Originally Posted by
dennisa
Thanks for the insight I was not aware of that. So if I'm not out to bulk up but build my endurance what should I do in the weight training sessions ?
Here is the rep scheme with rest and what it yields.
1-6 reps with 2-5 minutes of rest yields little to no growth and major strength gains.
8-12 reps with 1-2 minutes yields a mixture of growth and mass, or growth and endurance. With 8 reps needing around 1.5-2 mins yield more strength and some growth.
reps of 10 yield pure mass and reps of 12 and higher are for endurance.
Currently I have not used reps more than 15 as I do not see any muscle growth and with as much muscle mass as I have I think if I went for 8 weeks without doing reps less than 12 I would lose quite a bit of mass.
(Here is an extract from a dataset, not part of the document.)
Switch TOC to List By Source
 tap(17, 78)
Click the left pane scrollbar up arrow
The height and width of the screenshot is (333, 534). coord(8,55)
I know how to lift weights more for building mass than I do for endurance sports. I would however recommend that at least every third workout lasting 4 weeks before changing it should probably contain a rep range of 10 reps to make sure you keep your muscle mass. And every once in a while do some heavier sets to maintain muscular strength. Doing reps of more than 20 is using the same muscle fiber type as you do in cyclinig, but it doesn't tend to the other fibers in the muscles that are for shorter periods of time. If one only focuses on one and not the other muscle imbalances can occur which suck to try and get rid of. use the fiber types or lose the benefits of them when you get older.